→ **Instructions for the task**: Only these lines should appear, exactly: the one containing "Where should I click to: Click the computer" and every line after it through the end of the material below.

(Supplied material)

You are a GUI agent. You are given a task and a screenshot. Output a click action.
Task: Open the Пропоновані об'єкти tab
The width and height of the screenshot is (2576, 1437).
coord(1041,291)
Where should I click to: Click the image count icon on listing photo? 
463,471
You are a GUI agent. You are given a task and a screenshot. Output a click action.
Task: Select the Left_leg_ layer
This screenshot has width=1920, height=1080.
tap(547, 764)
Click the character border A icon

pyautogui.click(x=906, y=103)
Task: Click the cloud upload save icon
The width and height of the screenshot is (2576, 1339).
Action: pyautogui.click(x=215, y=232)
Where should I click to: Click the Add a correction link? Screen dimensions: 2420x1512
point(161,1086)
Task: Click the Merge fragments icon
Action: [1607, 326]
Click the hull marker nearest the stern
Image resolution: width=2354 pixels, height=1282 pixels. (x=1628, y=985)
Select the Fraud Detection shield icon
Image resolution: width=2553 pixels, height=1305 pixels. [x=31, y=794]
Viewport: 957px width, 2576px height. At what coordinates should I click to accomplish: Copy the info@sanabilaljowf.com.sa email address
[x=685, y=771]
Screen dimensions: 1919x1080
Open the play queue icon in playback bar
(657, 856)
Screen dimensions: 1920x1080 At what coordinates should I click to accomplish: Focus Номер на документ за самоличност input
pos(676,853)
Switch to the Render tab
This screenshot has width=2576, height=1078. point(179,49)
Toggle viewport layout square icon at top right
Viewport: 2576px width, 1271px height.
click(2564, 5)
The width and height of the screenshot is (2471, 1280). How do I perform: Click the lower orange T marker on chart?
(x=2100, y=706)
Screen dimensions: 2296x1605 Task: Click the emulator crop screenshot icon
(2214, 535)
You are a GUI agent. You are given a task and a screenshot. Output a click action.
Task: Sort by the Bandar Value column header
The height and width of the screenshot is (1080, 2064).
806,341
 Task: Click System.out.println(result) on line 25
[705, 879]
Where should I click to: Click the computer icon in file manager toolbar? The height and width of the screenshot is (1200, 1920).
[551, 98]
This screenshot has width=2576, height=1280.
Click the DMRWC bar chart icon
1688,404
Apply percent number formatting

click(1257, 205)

(End Supplied material)

→ **Completed task**:
Where should I click to: Click the computer icon in file manager toolbar? The height and width of the screenshot is (1200, 1920).
[551, 98]
This screenshot has width=2576, height=1280.
Click the DMRWC bar chart icon
1688,404
Apply percent number formatting

click(1257, 205)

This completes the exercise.